You are not a machine. I tell myself. Whether it was from Emily Freeman or Wendell Berry, I cannot recall where I first heard it put this way. Needless to say, knowing my history, I only wish I would have heard it sooner.
I spread the bright pink nail polish over my fingernails meticulously, slowly, like I’m painting a masterpiece. With every stroke I make a declaration. Running and art can go together. They must. This race isn’t a win-lose situation, a back breaking endeavor. It’s legitimate practice in perseverance and praise even when I’m breaking into a sweat and wanting to pull to the side and stop.
When perspiration becomes the paint, we learn to be art on the run. Our body moves towards more freedom, our soul syncs up with the sound of our heartbeat. This is where our best work happens.
It’s become a ritual now. I pull out the polish the night before a race, or the close of another day, and talk to myself. It’s the antidote for my competitive spirit. There was a time, a long stretch of time, when I punished myself for not winning, not moving faster, or not improving.
But now I know the signs.
I don’t turn a blind eye towards the machine mentality anymore. It lurks. It lies. It wears out my womanhood. Breaks my body. Jerks my joy. Steals my season.
The head down, get it done, push through work ethic is the most familiar and sadly the most preferred for many of us. It wants us to value success over soul, winning over wonder, speed over song.
We’ll take the loud, monotone hum of productivity and progress in our lives rather than the start and stop, high and low patterns present in a piece of music.
Machines have big shiny buttons to power them on. But masterpieces come alive through the unlikely energy that escapes from messy, meandering brush strokes.
Our lives take shape, popping of the page when we recognize every day is an entrance into radical creativity, a partnership with God’s spirit. Awe overcomes us when our daily movements here and there are not a mere exercise in survival and staying on course, but in a soul revival.
The industrial revolution is still unraveling our intricately woven insides, tempting us all to become fabricated pieces of flesh working in dingy factories where a faster pace is prized.
Whether you signed up for it or not, we’re all in this race. The question isn’t- will you win, but how will you run?

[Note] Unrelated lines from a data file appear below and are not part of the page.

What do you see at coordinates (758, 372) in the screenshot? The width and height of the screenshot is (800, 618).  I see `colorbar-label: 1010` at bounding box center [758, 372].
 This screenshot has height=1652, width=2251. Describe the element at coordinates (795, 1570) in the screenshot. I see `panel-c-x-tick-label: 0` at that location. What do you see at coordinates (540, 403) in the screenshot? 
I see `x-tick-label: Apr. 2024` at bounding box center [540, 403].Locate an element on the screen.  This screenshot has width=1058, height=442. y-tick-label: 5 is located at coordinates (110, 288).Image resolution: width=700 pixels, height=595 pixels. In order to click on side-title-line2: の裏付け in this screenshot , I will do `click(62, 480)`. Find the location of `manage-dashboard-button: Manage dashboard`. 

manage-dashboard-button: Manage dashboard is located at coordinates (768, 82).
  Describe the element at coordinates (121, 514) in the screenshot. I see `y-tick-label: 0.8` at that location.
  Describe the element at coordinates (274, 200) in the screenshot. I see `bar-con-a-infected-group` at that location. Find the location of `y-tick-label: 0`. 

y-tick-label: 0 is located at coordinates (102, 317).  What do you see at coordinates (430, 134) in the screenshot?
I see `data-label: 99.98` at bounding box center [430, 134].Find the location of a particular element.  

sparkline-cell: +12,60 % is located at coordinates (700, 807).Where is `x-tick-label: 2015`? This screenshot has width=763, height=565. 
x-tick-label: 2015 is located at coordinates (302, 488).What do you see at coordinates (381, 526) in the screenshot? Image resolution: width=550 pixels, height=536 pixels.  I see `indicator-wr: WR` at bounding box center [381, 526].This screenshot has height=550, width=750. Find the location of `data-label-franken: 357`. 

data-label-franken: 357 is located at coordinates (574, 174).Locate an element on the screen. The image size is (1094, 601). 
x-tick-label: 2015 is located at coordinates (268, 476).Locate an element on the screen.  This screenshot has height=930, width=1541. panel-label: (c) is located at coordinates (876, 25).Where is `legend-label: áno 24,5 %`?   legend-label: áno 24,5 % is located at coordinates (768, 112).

I stand at the start line, I look down at my nails, then up to the sea of people surrounding me. The small streaks of pink seem frivolous, but I know their secret meaning. I am not a machine in this race, but a masterpiece. Our whole life is a orchestrated melody- body and soul playing in harmony, a mixture of all things sacred and sweaty.
You are art on the run. Repeat this to yourself every mile if you must.
Keep passing up practices in productivity and ignoring the finish line of success. Instead, move to the rhythm of your beating heart and let yourself become a blended, bleeding, colorful work of art.